The Rockpool Files

Review Season: A Snapshot

Zoe Burbage

It’s that time of the year again, when reviewing season is almost done and dusted for another year.

For those who dine out frequently, and fervently, restaurant reviews in The Sydney Morning Herald Good Food Guide, The Age Good Food Guide, the Australian Gourmet Traveller Restaurant Guide and other such publications are an important point of reference and recommendation.

The guides are collections of restaurant reviews, each scored or ranked on a scale of worthiness after troops of reviewers have painstakingly sifted their way through each city’s throng of restaurants.

Reviewing season typically starts in February and may continue through to June. While we expect our employees to provide consistently good service throughout the year, of course we give them a little nudge come reviewing season: it’s a great incentive to keep staff on the ball and to challenge them to even greater things. Our teams take great pride in their work, and it’s rewarding to receive recognition, praise and a strong rating in one of the country’s renowned restaurant guides.

Contrary to popular belief, if a recognised reviewer dines with us we don’t fuss, or over-work the table, to the detriment of other diners. We go about our business of offering the finest service possible, as we do for all our guests.

In reality, the guides have leagues of reviewers, some of whom would not be known to restaurant staff. We also serve an average of 1700 guests a week, so it’s possible for well-known reviewers to fly under the radar. We also serve an average of 1700 guests a week, so it’s possible for well-known reviewers to fly under the radar.

Long standing reviewers generally book under another name and arrive after their dining companions have been seated. They are always humble, gracious and, contrary to popular belief, they pay the bill in full.

Of course it is never going to be a true experience if a reviewer is provided with the best table, the most knowledgeable waiter, a sommelier at the ready, and specialty items sent out from the kitchen. Seasoned reviewers can see through such obsequious behaviour and if they feel singled out, or favoured they’re likely to send along an unknown accomplice to catch us unawares.

For the most part reviewers are fair and if a restaurant has an uncharacteristically bad night, they’re likely to revisit to give a venue the benefit of the doubt. Reviewers may seek a
second opinion from a colleague if their experience is borderline, and some restaurants are reviewed up to three times before a review can be considered fair.

Professional reviewers are careful with their words, yet honest. But in reality with the rise of online review platforms – from TripAdvisor, to restaurants’ own Facebook pages – every diner has become a restaurant critic, and review season is in fact every day.

Google any restaurant and you will find a number of reviews, from the highest appraisal to the derisive rant of a disgruntled diner. That’s not to say negative feedback isn’t sometimes deserved, but it can also be misleading. An untrained critic may respond with harsh negativity to a dish that simply wasn’t to their taste, as opposed to one that was poorly prepared.

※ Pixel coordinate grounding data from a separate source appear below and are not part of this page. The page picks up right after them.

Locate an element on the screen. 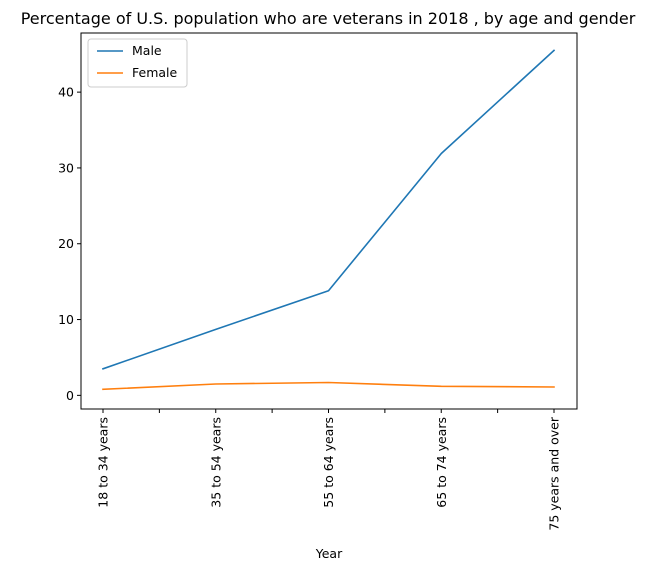 The image size is (657, 572). y-tick-label: 40 is located at coordinates (66, 92).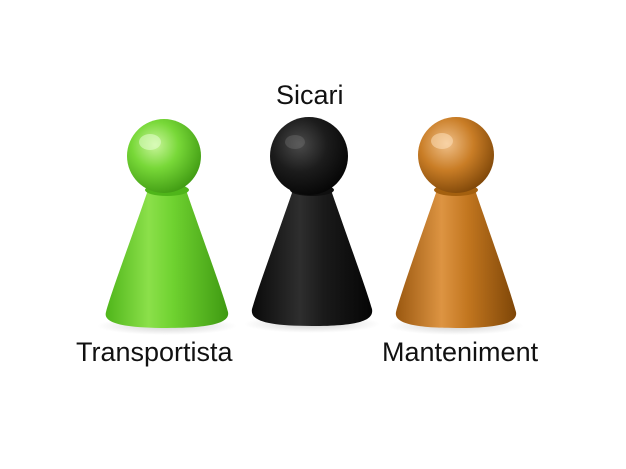 The width and height of the screenshot is (626, 469). I want to click on pawn-green, so click(167, 227).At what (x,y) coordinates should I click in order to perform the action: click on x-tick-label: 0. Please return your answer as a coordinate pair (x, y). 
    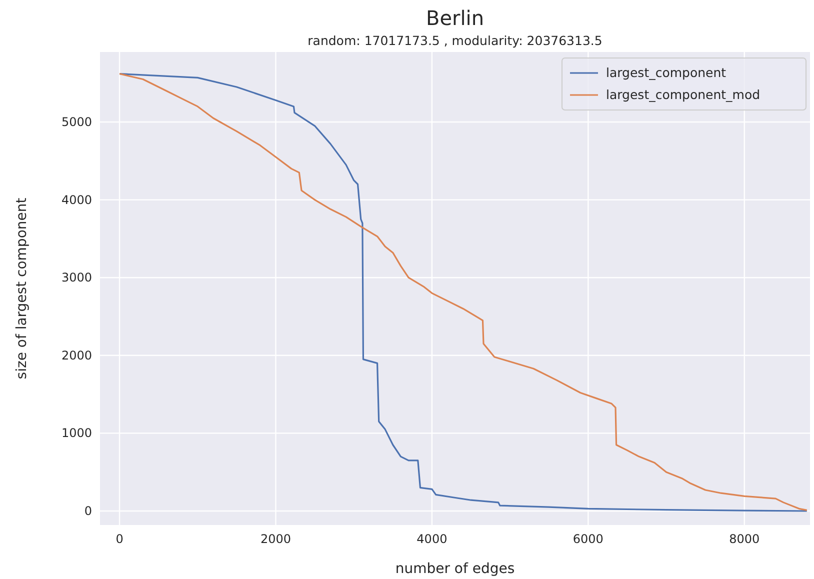
    Looking at the image, I should click on (120, 539).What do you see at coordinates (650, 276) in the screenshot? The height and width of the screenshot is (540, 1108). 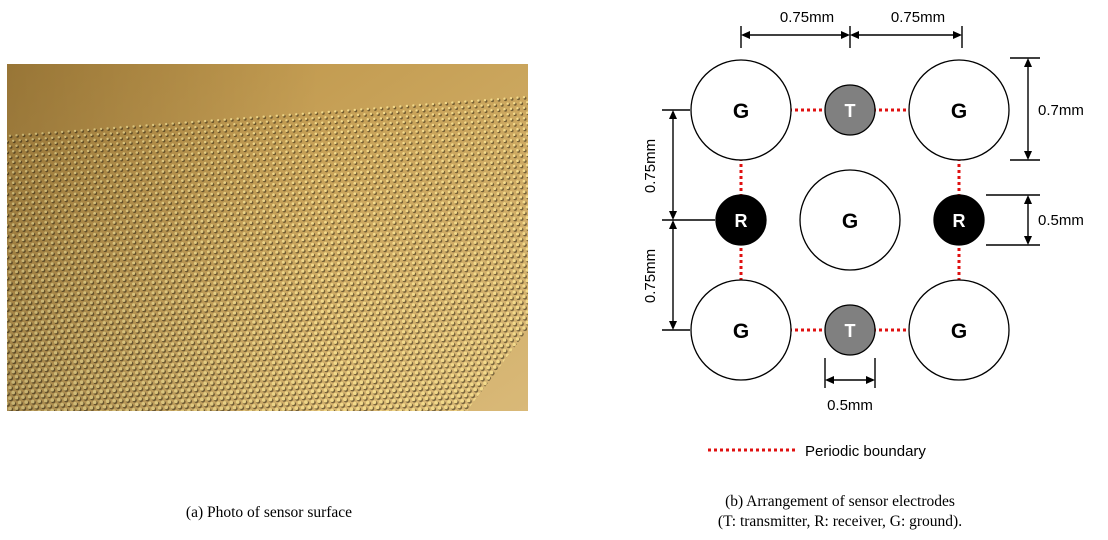 I see `pitch-vertical-bottom-label: 0.75mm` at bounding box center [650, 276].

At Spice Temple we have been criticised for our Korean dishes, when we only serve Chinese food. We’re also frequently compared to restaurants in China Town, the bone of contention being our higher price, yet we use some of the best produce in Australia and deal direct with farmers and fishermen with sustainable practices, which arguably sets us apart.

An every-day diner’s critique can be just as damaging as a negative review in a reputed restaurant guide. Our solution? To strive to deliver the very best dining experience, every single day. For us, ‘reviewing season’ is a daily occurrence. During the official reviewing period – when we’re given a profession rating alongside our peers – the pressure, and the stakes, are a little just that little bit higher.

Reviews, both professional and amateur, are crucial to staff training and development. We learn from legitimate complaints and address these with our team. On the other hand, positive reviews motivate and inspire team members: they’re a reminder that when they go above and beyond, it gets noticed, and that hard work is rewarded.

My advice during reviewing season – be that the official period, or the everyday – is do what you do well, yet always try and achieve a little bit more the next day. Recognise loyal customers and tailor their experience, while endeavouring to make the dining experience just as memorable for first-time customers. Be consistent: the only difference should be improvement. Invest in and train your staff: give them the tools to be the very best they can be. Finally, and perhaps most importantly, learn from your mistakes and from legitimate negative reviews. Turn it into a positive and move forward, or the reviewers will always be one step ahead of you.